A Circle spokesperson confirmed that a public listing is not exactly far from the firm’s aspirations.

Circle, the issuer of the USD Coin (USDC) stablecoin, is reportedly in talks with its advisers over an initial public offering (IPO) for early 2024. According to Bloomberg, which cited sources with inside knowledge about Circle, the deliberations may or may not end up in a public listing.

If it does go public, however, sources did not share what valuation Circle is expected to hit. But the valuation likely remains around the $9 billion mark that Circle was valued at back in February. That is despite USDC market capitalization suffering a steep decline of about 56% from its June high of $55.9 billion to $24.6 billion.

In email comments to Bloomberg, a Circle spokesperson confirmed that a public listing is not exactly far from the firm’s aspirations. However, rumors are what they are. They are simply rumors, and so, Circle is not in the habit of responding to such unfounded claims, the spokesperson added.

Circle Keen on Going for IPO

Recall that Circle had earlier attempted a Special Purpose Acquisition Company (SPAC) deal in 2022. The deal, a $4.5-billion merger with Concord Acquisition, was supposed to help it go public at the time.

However, as Coinspeaker earlier reported, the deal eventually fell through last December. At the time, Circle CEO Jeremy Allaire suggested that the firm’s failure to not complete the SEC qualification on time may have contributed to the “disappointing” outcome.

Allaire also quickly noted that Circle remains committed to its plans to go public.

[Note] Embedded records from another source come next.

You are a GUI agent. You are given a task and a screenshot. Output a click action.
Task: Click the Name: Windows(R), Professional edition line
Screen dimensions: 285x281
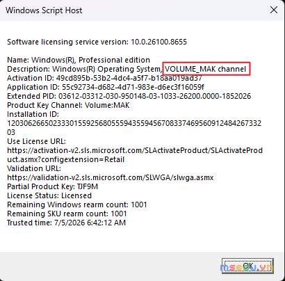point(79,60)
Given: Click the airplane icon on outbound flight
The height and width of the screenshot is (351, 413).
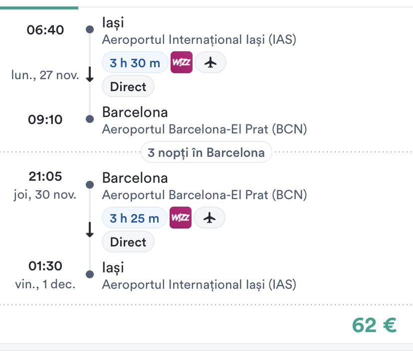Looking at the screenshot, I should coord(210,63).
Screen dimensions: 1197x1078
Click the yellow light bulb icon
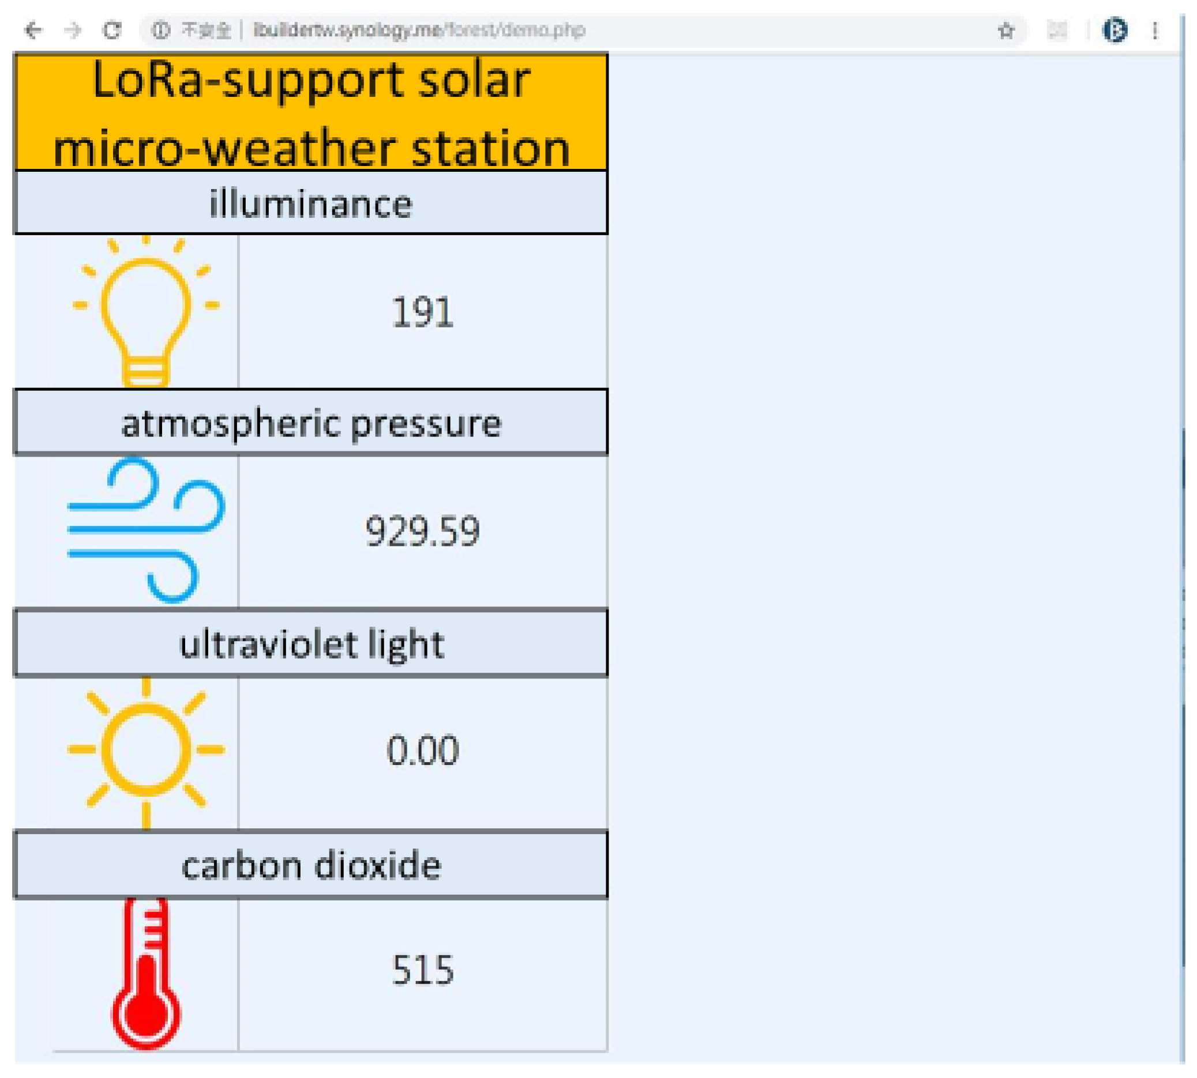click(x=146, y=312)
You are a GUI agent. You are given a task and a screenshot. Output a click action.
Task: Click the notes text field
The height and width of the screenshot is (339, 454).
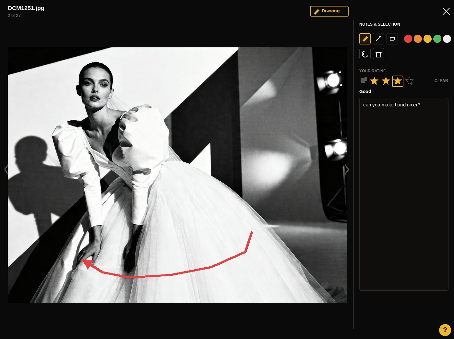click(404, 194)
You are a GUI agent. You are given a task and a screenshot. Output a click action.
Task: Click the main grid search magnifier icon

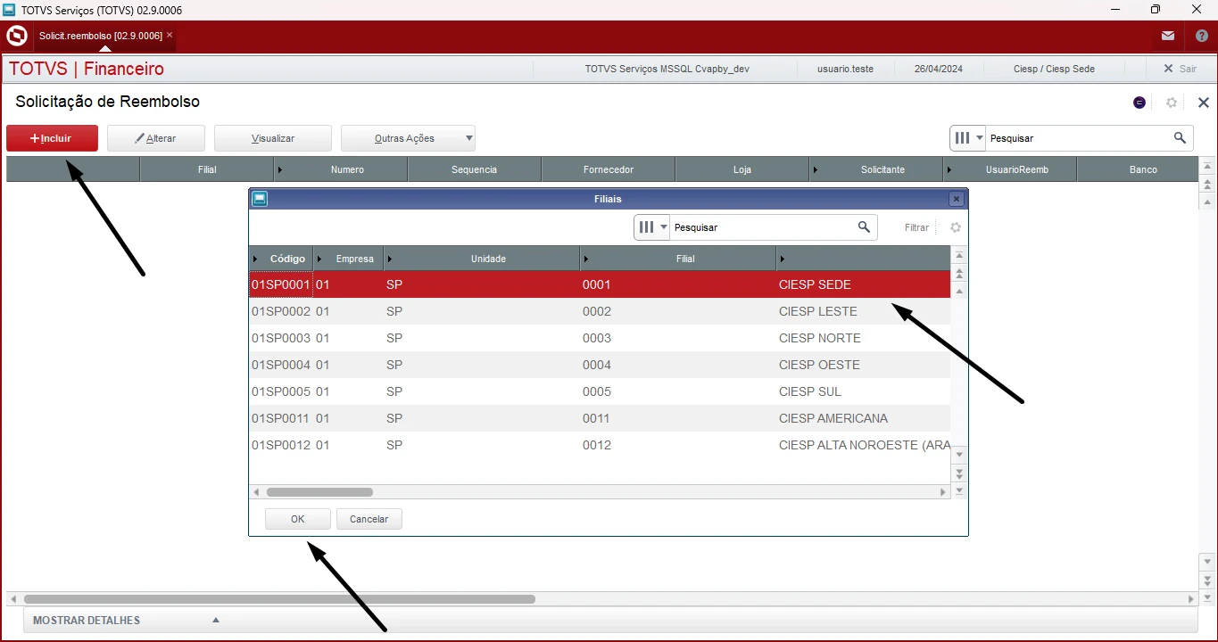(1180, 138)
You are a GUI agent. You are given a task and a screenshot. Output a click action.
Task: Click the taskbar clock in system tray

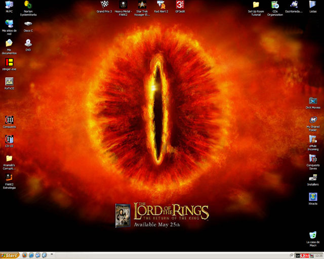[317, 255]
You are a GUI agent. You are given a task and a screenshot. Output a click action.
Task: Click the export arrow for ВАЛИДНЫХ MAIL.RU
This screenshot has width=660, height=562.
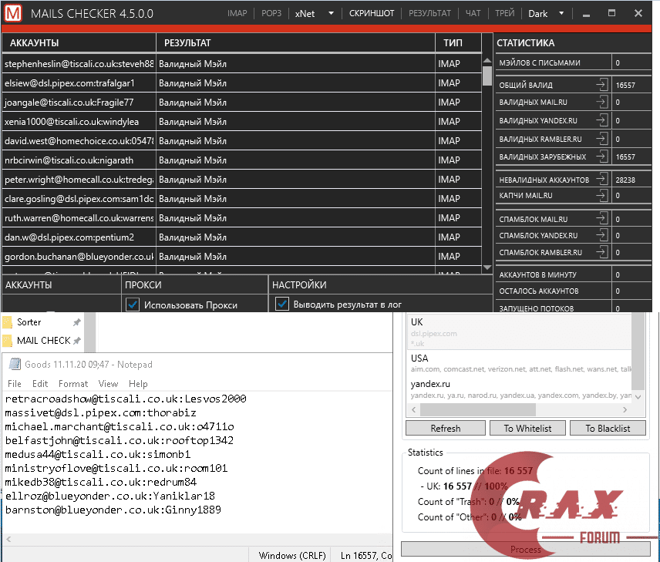601,103
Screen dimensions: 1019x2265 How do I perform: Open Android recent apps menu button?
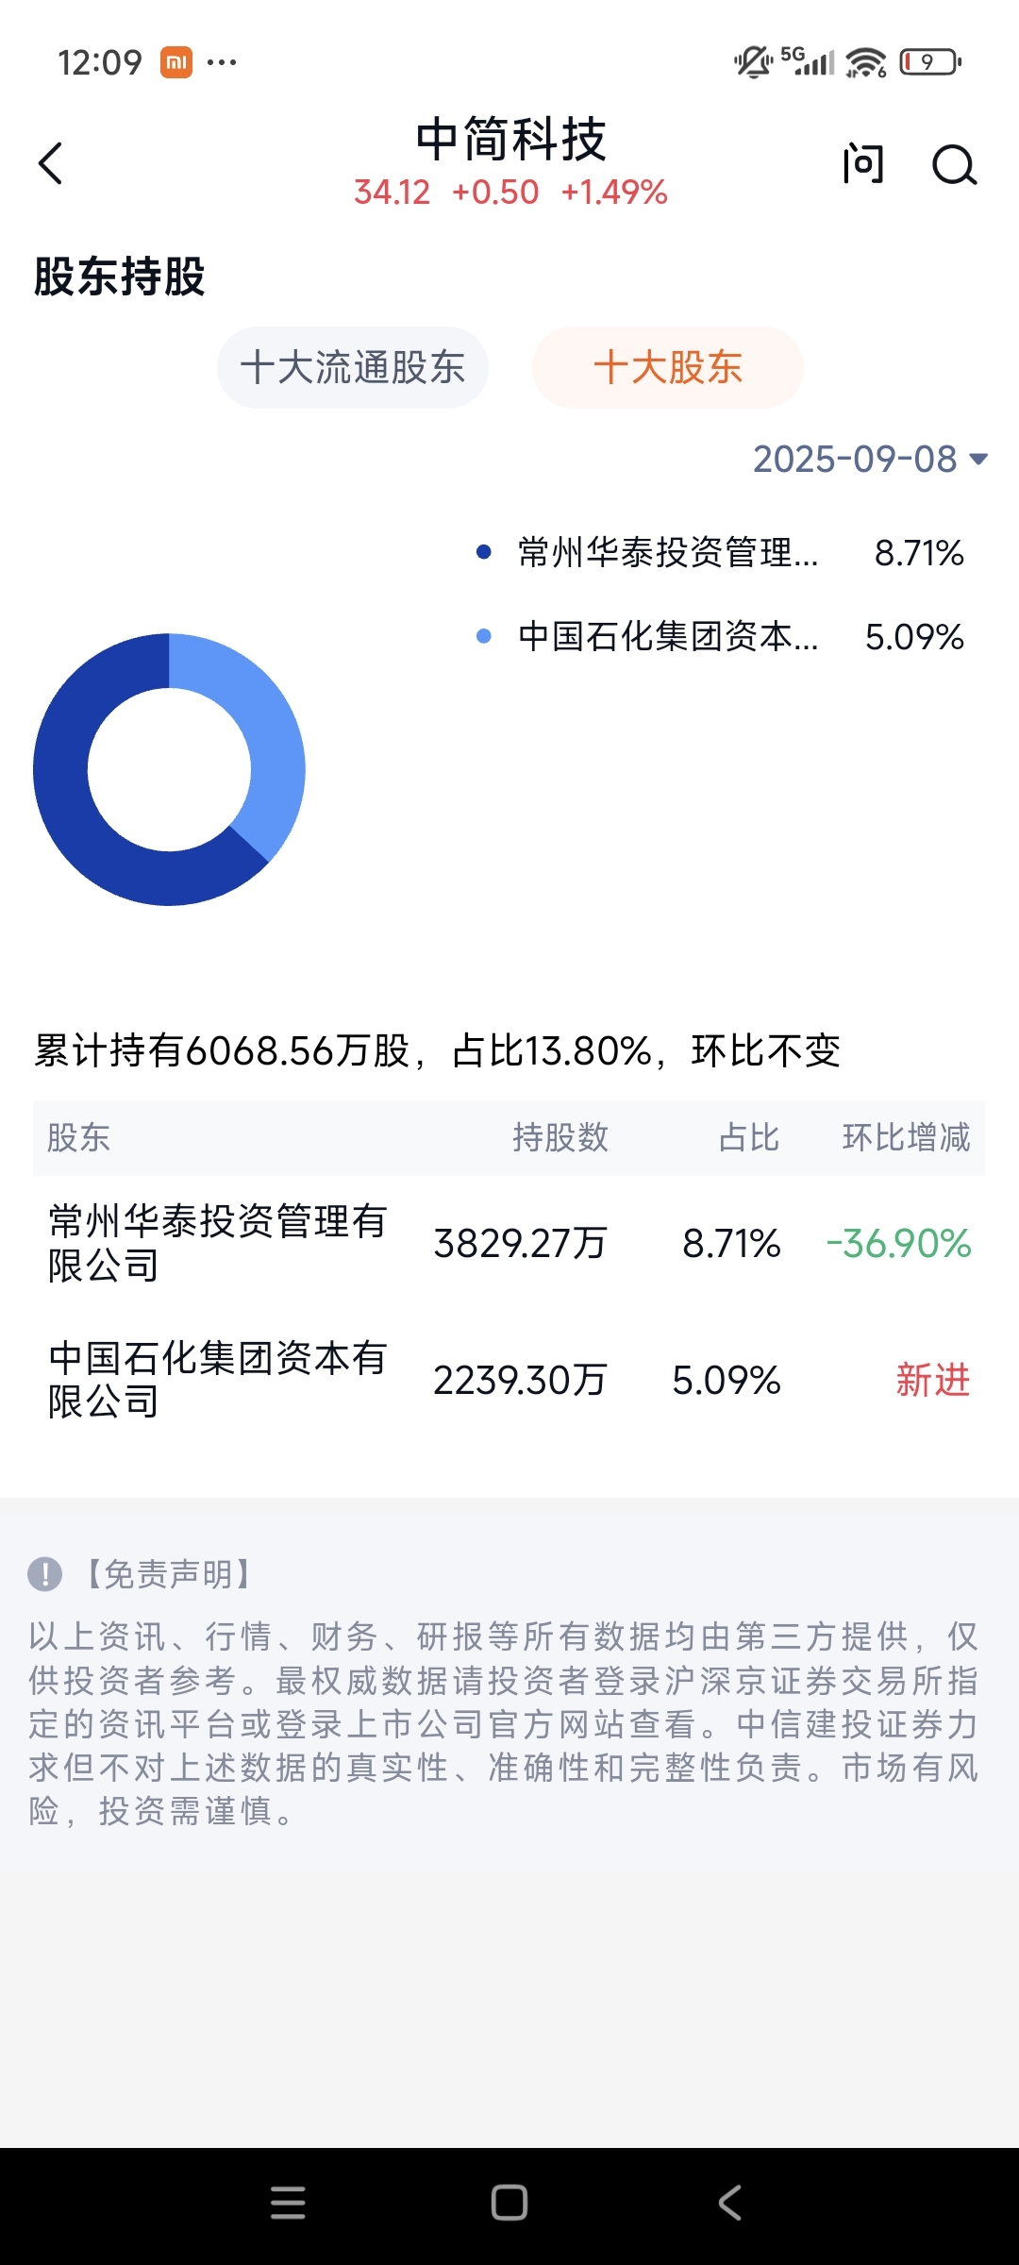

In line with Allaire’s declaration, the company soon revised its SPAC deal by February and has since been fixated on going public.

If the reports of ongoing deliberations are anything to go by, however, then a potential IPO might just be in the works. Once it goes public, the now-privately owned Circle will begin to offer shares – publicly – for the first time.

Circle is backed by some of the biggest names in financial services. Examples include BlackRock, Goldman Sachs, Fidelity Management, Marshall Wace, General Catalyst Partners, and many others.

As Coinspeaker reported in April, BlackRock and Fidelity were among the top investors in its $400 million funding.

USDC briefly lost its peg to the United States dollar in March as a result of its exposure to Silicon Valley Bank. According to CoinGecko data, the stablecoin sank as low as $0.87 on March 11. But barely three days later, it made its way back up to $1 and has remained relatively stable since then.